● What to produce
Write out every entry again, substituting "Command" for each "Instruction" and keeping everything else the same.

● Data extract
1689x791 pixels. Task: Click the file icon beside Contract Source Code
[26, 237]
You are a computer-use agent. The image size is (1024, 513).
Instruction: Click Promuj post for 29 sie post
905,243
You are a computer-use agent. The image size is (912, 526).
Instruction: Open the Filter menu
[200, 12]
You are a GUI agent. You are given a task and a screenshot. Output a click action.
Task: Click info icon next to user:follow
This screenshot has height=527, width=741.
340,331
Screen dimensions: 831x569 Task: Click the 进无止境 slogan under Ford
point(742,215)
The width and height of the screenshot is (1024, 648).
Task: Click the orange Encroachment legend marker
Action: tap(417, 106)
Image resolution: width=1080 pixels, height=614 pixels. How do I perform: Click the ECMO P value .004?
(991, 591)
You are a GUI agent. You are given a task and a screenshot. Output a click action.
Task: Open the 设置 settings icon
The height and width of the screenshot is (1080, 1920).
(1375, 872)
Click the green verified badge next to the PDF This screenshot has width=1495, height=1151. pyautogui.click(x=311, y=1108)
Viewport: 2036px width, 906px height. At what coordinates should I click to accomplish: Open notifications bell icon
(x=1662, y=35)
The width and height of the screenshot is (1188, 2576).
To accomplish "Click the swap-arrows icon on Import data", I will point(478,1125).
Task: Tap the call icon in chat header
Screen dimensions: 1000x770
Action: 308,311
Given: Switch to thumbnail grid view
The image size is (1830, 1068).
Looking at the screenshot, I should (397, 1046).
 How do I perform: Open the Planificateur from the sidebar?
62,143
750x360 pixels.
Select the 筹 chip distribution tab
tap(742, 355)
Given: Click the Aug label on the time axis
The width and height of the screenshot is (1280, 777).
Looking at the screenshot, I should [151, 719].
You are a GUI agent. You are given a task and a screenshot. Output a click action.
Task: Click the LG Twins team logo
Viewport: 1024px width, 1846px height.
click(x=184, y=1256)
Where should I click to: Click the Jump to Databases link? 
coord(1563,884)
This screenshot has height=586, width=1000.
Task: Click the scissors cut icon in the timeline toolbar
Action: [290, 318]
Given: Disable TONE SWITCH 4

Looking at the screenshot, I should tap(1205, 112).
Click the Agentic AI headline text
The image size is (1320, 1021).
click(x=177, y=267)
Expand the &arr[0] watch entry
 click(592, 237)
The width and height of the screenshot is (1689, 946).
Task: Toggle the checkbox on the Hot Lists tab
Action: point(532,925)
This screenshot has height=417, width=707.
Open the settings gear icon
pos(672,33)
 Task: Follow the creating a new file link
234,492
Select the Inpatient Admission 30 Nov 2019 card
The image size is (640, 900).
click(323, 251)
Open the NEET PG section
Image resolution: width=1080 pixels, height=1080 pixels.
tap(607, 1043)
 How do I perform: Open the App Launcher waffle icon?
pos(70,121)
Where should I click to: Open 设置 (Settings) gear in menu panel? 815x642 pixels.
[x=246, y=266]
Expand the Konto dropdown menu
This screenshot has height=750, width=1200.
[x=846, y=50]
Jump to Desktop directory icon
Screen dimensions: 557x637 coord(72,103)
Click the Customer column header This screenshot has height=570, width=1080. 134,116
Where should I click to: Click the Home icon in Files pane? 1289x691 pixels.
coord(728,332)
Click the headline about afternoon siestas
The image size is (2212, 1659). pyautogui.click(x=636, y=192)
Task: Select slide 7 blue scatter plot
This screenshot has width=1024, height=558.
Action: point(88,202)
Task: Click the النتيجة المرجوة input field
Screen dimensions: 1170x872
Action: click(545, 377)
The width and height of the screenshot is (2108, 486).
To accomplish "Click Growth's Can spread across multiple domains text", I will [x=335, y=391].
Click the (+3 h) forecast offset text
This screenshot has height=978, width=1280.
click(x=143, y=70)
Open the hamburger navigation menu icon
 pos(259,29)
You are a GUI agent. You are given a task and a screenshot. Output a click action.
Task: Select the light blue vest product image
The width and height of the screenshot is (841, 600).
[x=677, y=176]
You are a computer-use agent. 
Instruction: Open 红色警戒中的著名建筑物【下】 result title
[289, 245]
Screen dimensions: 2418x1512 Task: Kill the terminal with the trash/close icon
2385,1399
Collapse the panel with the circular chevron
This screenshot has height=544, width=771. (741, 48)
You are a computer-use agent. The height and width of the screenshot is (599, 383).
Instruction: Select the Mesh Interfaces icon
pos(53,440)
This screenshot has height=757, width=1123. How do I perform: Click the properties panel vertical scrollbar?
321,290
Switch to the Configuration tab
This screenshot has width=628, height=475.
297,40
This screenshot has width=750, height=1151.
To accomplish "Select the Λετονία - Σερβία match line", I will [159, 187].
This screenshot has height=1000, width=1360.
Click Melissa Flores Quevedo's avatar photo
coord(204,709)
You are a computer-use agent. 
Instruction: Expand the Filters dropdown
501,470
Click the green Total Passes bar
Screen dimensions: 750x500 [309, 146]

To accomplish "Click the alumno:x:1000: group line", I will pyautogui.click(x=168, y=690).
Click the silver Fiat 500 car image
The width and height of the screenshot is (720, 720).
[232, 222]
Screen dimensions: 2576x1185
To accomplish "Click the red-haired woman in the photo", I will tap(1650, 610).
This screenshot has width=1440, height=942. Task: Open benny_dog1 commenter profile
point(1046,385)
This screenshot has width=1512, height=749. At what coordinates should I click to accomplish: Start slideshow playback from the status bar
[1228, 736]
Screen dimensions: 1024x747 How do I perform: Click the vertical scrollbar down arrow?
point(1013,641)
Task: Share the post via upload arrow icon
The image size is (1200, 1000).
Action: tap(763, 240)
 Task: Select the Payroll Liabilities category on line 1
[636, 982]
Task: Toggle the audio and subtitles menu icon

● Complete answer
1689x791 pixels. Task: Click the file icon beside Contract Source Code
[26, 237]
You are a computer-use agent. The image size is (1024, 513).
Command: Click Promuj post for 29 sie post
905,243
You are a computer-use agent. The image size is (912, 526).
Command: Open the Filter menu
[200, 12]
You are a GUI agent. You are given a task and a screenshot. Output a click action.
Task: Click info icon next to user:follow
This screenshot has height=527, width=741.
340,331
Screen dimensions: 831x569 Task: Click the 进无止境 slogan under Ford
point(742,215)
The width and height of the screenshot is (1024, 648).
Task: Click the orange Encroachment legend marker
Action: tap(417, 106)
Image resolution: width=1080 pixels, height=614 pixels. How do I perform: Click the ECMO P value .004?
(991, 591)
You are a GUI agent. You are given a task and a screenshot. Output a click action.
Task: Open the 设置 settings icon
The height and width of the screenshot is (1080, 1920).
(1375, 872)
Click the green verified badge next to the PDF This screenshot has width=1495, height=1151. pyautogui.click(x=311, y=1108)
Viewport: 2036px width, 906px height. At what coordinates should I click to accomplish: Open notifications bell icon
(x=1662, y=35)
The width and height of the screenshot is (1188, 2576).
To accomplish "Click the swap-arrows icon on Import data", I will point(478,1125).
Task: Tap the call icon in chat header
Screen dimensions: 1000x770
Action: 308,311
Given: Switch to thumbnail grid view
The image size is (1830, 1068).
Looking at the screenshot, I should (397, 1046).
 How do I perform: Open the Planificateur from the sidebar?
62,143
750x360 pixels.
Select the 筹 chip distribution tab
tap(742, 355)
Given: Click the Aug label on the time axis
The width and height of the screenshot is (1280, 777).
Looking at the screenshot, I should [151, 719].
You are a GUI agent. You are given a task and a screenshot. Output a click action.
Task: Click the LG Twins team logo
Viewport: 1024px width, 1846px height.
click(x=184, y=1256)
Where should I click to: Click the Jump to Databases link? 
coord(1563,884)
This screenshot has height=586, width=1000.
Task: Click the scissors cut icon in the timeline toolbar
Action: [290, 318]
Given: Disable TONE SWITCH 4

Looking at the screenshot, I should tap(1205, 112).
Click the Agentic AI headline text
The image size is (1320, 1021).
click(x=177, y=267)
Expand the &arr[0] watch entry
 click(592, 237)
The width and height of the screenshot is (1689, 946).
Task: Toggle the checkbox on the Hot Lists tab
Action: point(532,925)
This screenshot has height=417, width=707.
Open the settings gear icon
pos(672,33)
 Task: Follow the creating a new file link
234,492
Select the Inpatient Admission 30 Nov 2019 card
The image size is (640, 900).
click(323, 251)
Open the NEET PG section
Image resolution: width=1080 pixels, height=1080 pixels.
tap(607, 1043)
 How do I perform: Open the App Launcher waffle icon?
pos(70,121)
Where should I click to: Open 设置 (Settings) gear in menu panel? 815x642 pixels.
[x=246, y=266]
Expand the Konto dropdown menu
This screenshot has height=750, width=1200.
[x=846, y=50]
Jump to Desktop directory icon
Screen dimensions: 557x637 coord(72,103)
Click the Customer column header This screenshot has height=570, width=1080. 134,116
Where should I click to: Click the Home icon in Files pane? 1289x691 pixels.
coord(728,332)
Click the headline about afternoon siestas
The image size is (2212, 1659). pyautogui.click(x=636, y=192)
Task: Select slide 7 blue scatter plot
This screenshot has width=1024, height=558.
Action: point(88,202)
Task: Click the النتيجة المرجوة input field
Screen dimensions: 1170x872
Action: click(545, 377)
The width and height of the screenshot is (2108, 486).
To accomplish "Click Growth's Can spread across multiple domains text", I will [x=335, y=391].
Click the (+3 h) forecast offset text
This screenshot has height=978, width=1280.
click(x=143, y=70)
Open the hamburger navigation menu icon
 pos(259,29)
You are a GUI agent. You are given a task and a screenshot. Output a click action.
Task: Select the light blue vest product image
The width and height of the screenshot is (841, 600).
[x=677, y=176]
You are a computer-use agent. 
Command: Open 红色警戒中的著名建筑物【下】 result title
[289, 245]
Screen dimensions: 2418x1512 Task: Kill the terminal with the trash/close icon
2385,1399
Collapse the panel with the circular chevron
This screenshot has height=544, width=771. (741, 48)
You are a computer-use agent. The height and width of the screenshot is (599, 383).
Command: Select the Mesh Interfaces icon
pos(53,440)
This screenshot has height=757, width=1123. How do I perform: Click the properties panel vertical scrollbar?
321,290
Switch to the Configuration tab
This screenshot has width=628, height=475.
297,40
This screenshot has width=750, height=1151.
To accomplish "Select the Λετονία - Σερβία match line", I will [159, 187].
This screenshot has height=1000, width=1360.
Click Melissa Flores Quevedo's avatar photo
coord(204,709)
You are a computer-use agent. 
Command: Expand the Filters dropdown
501,470
Click the green Total Passes bar
Screen dimensions: 750x500 [309, 146]

To accomplish "Click the alumno:x:1000: group line", I will pyautogui.click(x=168, y=690).
Click the silver Fiat 500 car image
The width and height of the screenshot is (720, 720).
[232, 222]
Screen dimensions: 2576x1185
To accomplish "Click the red-haired woman in the photo", I will tap(1650, 610).
This screenshot has width=1440, height=942. Task: Open benny_dog1 commenter profile
point(1046,385)
This screenshot has width=1512, height=749. At what coordinates should I click to accomplish: Start slideshow playback from the status bar
[1228, 736]
Screen dimensions: 1024x747 How do I perform: Click the vertical scrollbar down arrow?
point(1013,641)
Task: Share the post via upload arrow icon
The image size is (1200, 1000).
Action: tap(763, 240)
 Task: Select the Payroll Liabilities category on line 1
[636, 982]
Task: Toggle the audio and subtitles menu icon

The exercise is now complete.